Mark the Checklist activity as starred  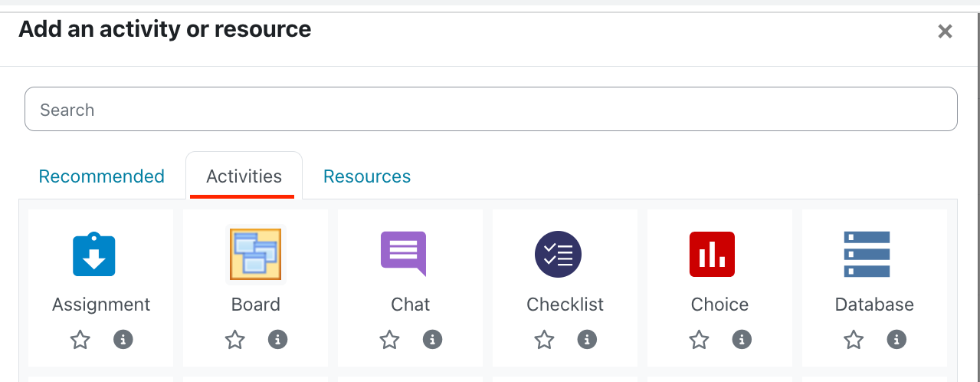pyautogui.click(x=545, y=339)
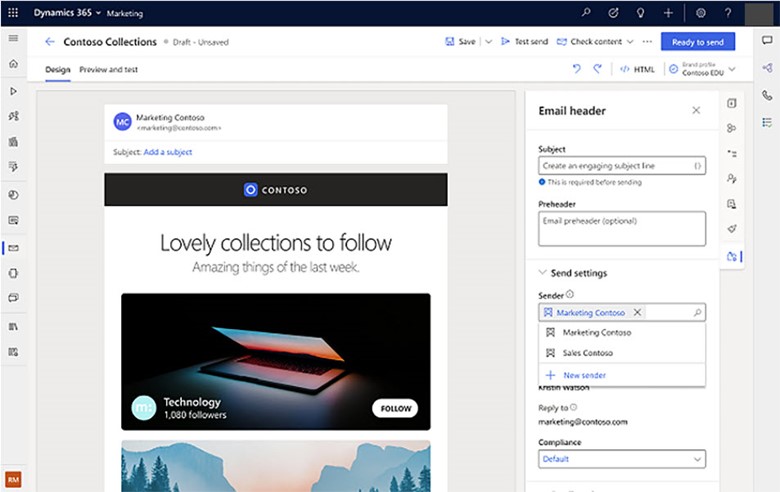Image resolution: width=780 pixels, height=492 pixels.
Task: Click the Add a subject link
Action: 167,152
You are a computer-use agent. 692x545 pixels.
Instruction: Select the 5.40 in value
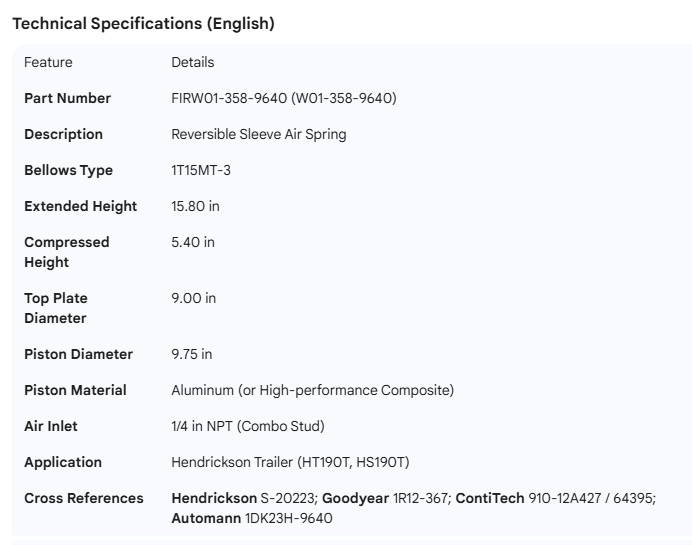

• • •

What is expected.
Print, exactly and without pictures, the lines from the one holding "You are a computer-use agent. 692x545 pixels." through the last line of the entries above, both included.

Answer for this exercise.
You are a computer-use agent. 692x545 pixels.
Instruction: Select the 5.40 in value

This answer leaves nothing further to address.